Wettelijke grondslag Bezoldiging
In de wet is nu opgenomen dat aan bestuurders een bezoldiging (vergoeding) toegekend kan worden door de algemene vergadering, tenzij de statuten anders bepalen. Voorheen was dit ook mogelijk, maar niet duidelijk omschreven.
Raadgevende stem bestuurders
Bestuurders hebben net als andere leden ook hun eigen stemrecht als lid in de algemene ledenvergadering.
Wanneer er vanaf 1 juli 2021 een algemene vergadering plaatsvindt krijgen de bestuurders aanvullend een raadgevende stem. Dat betekent dat zij hun zienswijze op het besluit of voorstel mogen toelichten.

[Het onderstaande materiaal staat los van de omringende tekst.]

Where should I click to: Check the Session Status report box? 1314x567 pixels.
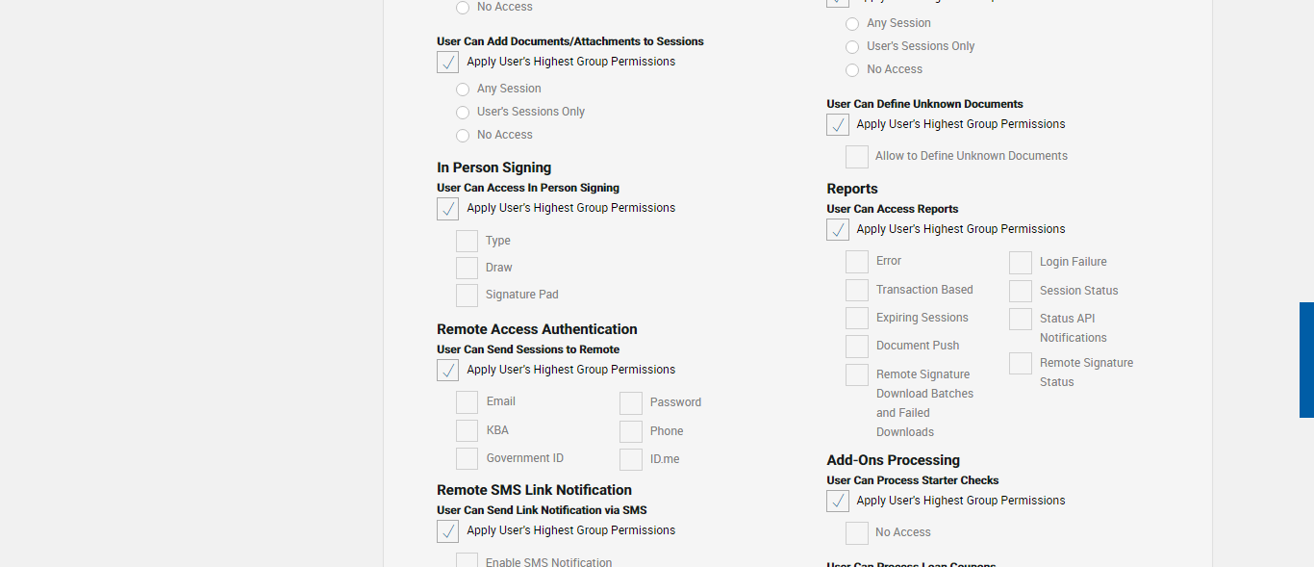click(x=1020, y=291)
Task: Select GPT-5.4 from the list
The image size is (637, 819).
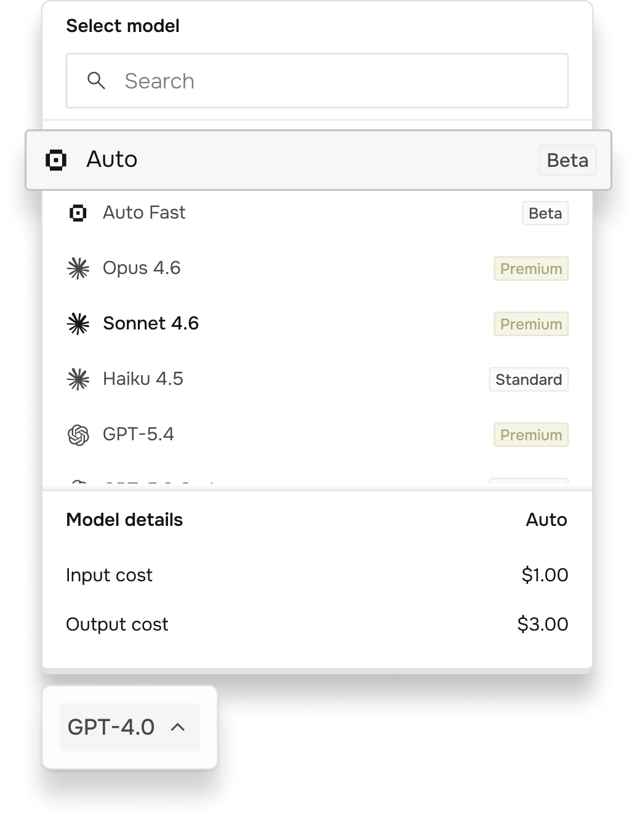Action: 318,435
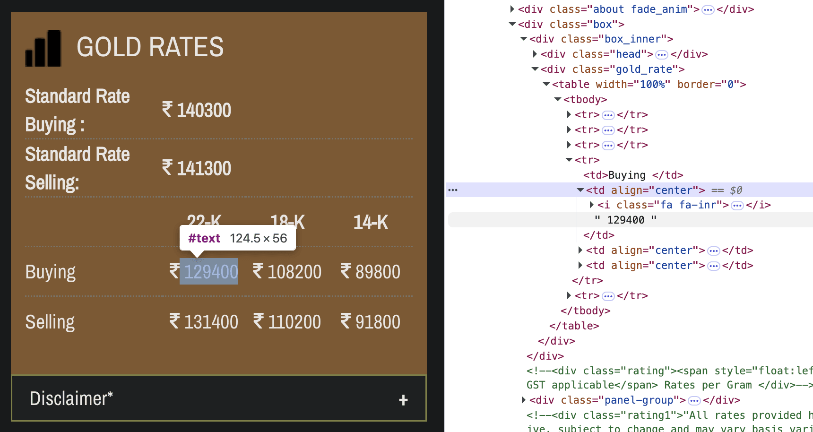Click the rupee icon before 89800
The height and width of the screenshot is (432, 813).
pyautogui.click(x=346, y=271)
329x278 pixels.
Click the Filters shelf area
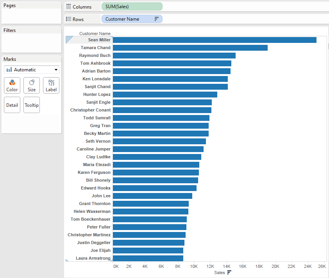tap(31, 43)
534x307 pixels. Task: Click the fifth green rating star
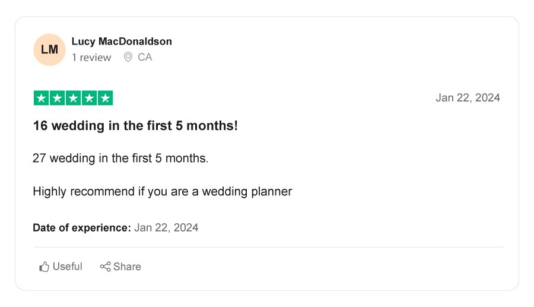(x=105, y=98)
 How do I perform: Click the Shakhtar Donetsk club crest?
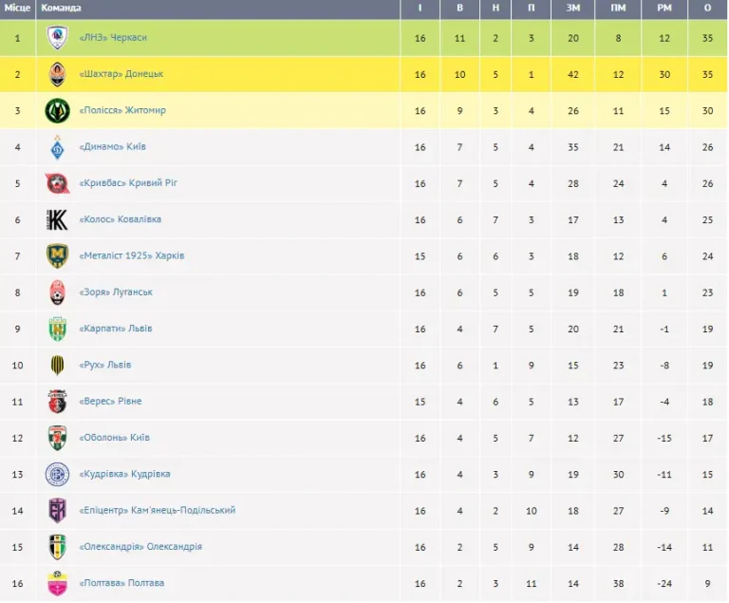point(58,74)
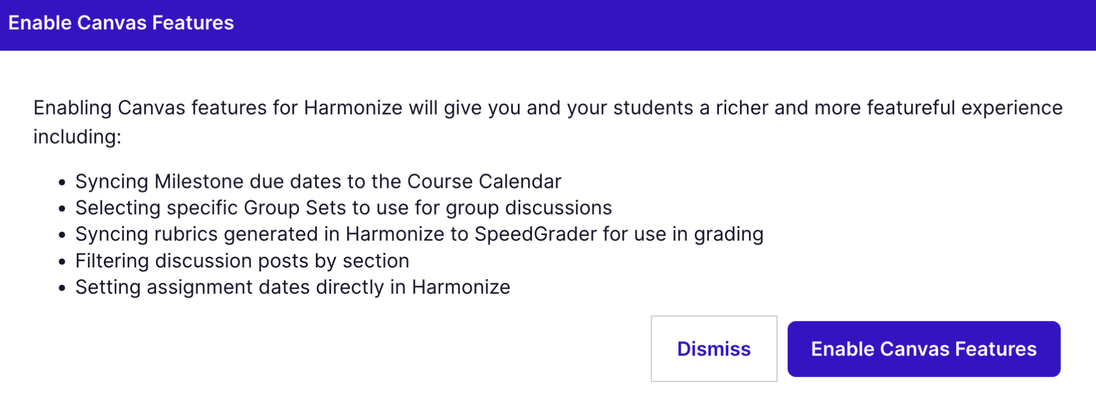Click the word Harmonize in the intro sentence
This screenshot has width=1096, height=419.
pos(353,108)
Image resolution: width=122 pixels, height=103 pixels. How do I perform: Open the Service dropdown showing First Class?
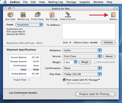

Als een besluit van de algemene vergadering buiten de vergadering wordt genomen dan worden bestuurders voorafgaand aan de besluitvorming in de gelegenheid gesteld om hun advies daarover uit te brengen. (Zie hiervoor ook artikel 14 lid 6 en 23 lid 9 van de
modelstatuten).
Wettelijke grondslag RVC (Raad Van Commissarissen)
Als vereniging kon je voorheen al kiezen om een raad van commissarissen (raad van toezicht) in te stellen, maar ook deze optie had nog geen wettelijke grondslag. De WBTR brengt hier verandering in. Het instellen van een raad van commissarissen is niet per se relevant voor hengelsportverengingen. Voor grote verenigingen met meerdere duizenden leden kan een RVC van meerwaarde zijn.
Wettelijke grondslag monistisch bestuursmodel
In een monistisch bestuursmodel heb je binnen één orgaan zowel uitvoerende bestuurders als toezichthoudende bestuurders. Het bestuur kent dus een strikt gescheiden taakverdeling. Als vereniging kon je voorheen al een monistisch bestuursmodel instellen, maar deze optie kende nog geen wettelijke grondslag. De WBTR brengt ook hier verandering in. Net als bij een RVC zal een monistisch bestuursmodel voor de meeste verenigingen en stichtingen niet relevant zijn.
Ontslag van bestuurders en commissarissen bij stichtingen
De WBTR brengt een verruiming met zich mee van de gronden waarop een bestuurder van een stichting door de rechter kan worden ontslagen. Daarnaast krijgt de rechter ook meer beoordelingsvrijheid om een om een bestuurder of commissaris van een stichting te ontslaan als een belanghebbende of het Openbaar Ministerie daarom verzoekt.
In de wet is expliciet opgenomen dat bestuurders van een vereniging of stichting zich bij de vervulling van hun taak moeten richten naar het belang van de rechtspersoon/organisatie. Dit betekent dat zij het belang van de organisatie waar zij bestuurder voor zijn voor andere belangen moeten stellen. De belangen van een vereniging volgen uit de statuten. Daarnaast is het voortbestaan van de vereniging of stichting uiteraard ook een belang dat moet worden nagestreefd.